# Information given:
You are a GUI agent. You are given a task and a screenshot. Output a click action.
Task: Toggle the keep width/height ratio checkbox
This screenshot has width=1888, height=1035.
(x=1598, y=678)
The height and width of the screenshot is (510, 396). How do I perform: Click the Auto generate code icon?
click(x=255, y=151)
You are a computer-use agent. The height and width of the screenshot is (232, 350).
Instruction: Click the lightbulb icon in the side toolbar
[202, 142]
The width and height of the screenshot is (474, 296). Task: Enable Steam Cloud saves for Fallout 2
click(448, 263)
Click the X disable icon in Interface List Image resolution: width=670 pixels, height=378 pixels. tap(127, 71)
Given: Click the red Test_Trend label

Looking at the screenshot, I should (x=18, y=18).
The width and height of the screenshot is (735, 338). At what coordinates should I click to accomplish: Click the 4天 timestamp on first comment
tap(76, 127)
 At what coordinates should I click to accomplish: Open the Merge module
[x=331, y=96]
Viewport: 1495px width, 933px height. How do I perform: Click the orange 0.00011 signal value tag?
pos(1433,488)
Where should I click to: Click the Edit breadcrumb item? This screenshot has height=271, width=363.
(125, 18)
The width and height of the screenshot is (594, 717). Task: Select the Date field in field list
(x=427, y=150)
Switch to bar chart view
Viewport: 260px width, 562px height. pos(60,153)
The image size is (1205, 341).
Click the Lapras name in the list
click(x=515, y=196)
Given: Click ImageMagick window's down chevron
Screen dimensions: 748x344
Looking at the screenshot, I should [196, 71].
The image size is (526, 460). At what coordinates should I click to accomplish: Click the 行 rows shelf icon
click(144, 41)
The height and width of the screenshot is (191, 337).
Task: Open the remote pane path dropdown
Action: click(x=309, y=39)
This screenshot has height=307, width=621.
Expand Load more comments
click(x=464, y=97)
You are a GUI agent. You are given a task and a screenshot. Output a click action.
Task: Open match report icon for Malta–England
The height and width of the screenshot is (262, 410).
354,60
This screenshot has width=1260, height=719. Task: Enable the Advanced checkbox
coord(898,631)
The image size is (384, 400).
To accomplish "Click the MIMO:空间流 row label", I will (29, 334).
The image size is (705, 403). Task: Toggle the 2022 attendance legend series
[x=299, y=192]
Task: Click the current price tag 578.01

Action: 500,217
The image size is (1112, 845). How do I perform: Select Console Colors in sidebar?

# Exercise prompt:
Write each entry out again. Do not change a word.

# Output for this exercise:
You are a GUI agent. You are given a task and a screenshot. Output a click action.
Task: Toggle the keep width/height ratio checkbox
This screenshot has width=1888, height=1035.
(x=1598, y=678)
The height and width of the screenshot is (510, 396). How do I perform: Click the Auto generate code icon?
click(x=255, y=151)
You are a computer-use agent. The height and width of the screenshot is (232, 350).
Instruction: Click the lightbulb icon in the side toolbar
[202, 142]
The width and height of the screenshot is (474, 296). Task: Enable Steam Cloud saves for Fallout 2
click(448, 263)
Click the X disable icon in Interface List Image resolution: width=670 pixels, height=378 pixels. tap(127, 71)
Given: Click the red Test_Trend label

Looking at the screenshot, I should (x=18, y=18).
The width and height of the screenshot is (735, 338). At what coordinates should I click to accomplish: Click the 4天 timestamp on first comment
tap(76, 127)
 At what coordinates should I click to accomplish: Open the Merge module
[x=331, y=96]
Viewport: 1495px width, 933px height. How do I perform: Click the orange 0.00011 signal value tag?
pos(1433,488)
Where should I click to: Click the Edit breadcrumb item? This screenshot has height=271, width=363.
(125, 18)
The width and height of the screenshot is (594, 717). Task: Select the Date field in field list
(x=427, y=150)
Switch to bar chart view
Viewport: 260px width, 562px height. pos(60,153)
The image size is (1205, 341).
Click the Lapras name in the list
click(x=515, y=196)
Given: Click ImageMagick window's down chevron
Screen dimensions: 748x344
Looking at the screenshot, I should [196, 71].
The image size is (526, 460). At what coordinates should I click to accomplish: Click the 行 rows shelf icon
click(144, 41)
The height and width of the screenshot is (191, 337).
Task: Open the remote pane path dropdown
Action: click(x=309, y=39)
This screenshot has height=307, width=621.
Expand Load more comments
click(x=464, y=97)
You are a GUI agent. You are given a task and a screenshot. Output a click action.
Task: Open match report icon for Malta–England
The height and width of the screenshot is (262, 410).
354,60
This screenshot has width=1260, height=719. Task: Enable the Advanced checkbox
coord(898,631)
The image size is (384, 400).
To accomplish "Click the MIMO:空间流 row label", I will (29, 334).
The image size is (705, 403). Task: Toggle the 2022 attendance legend series
[x=299, y=192]
Task: Click the current price tag 578.01

Action: 500,217
The image size is (1112, 845). How do I perform: Select Console Colors in sidebar?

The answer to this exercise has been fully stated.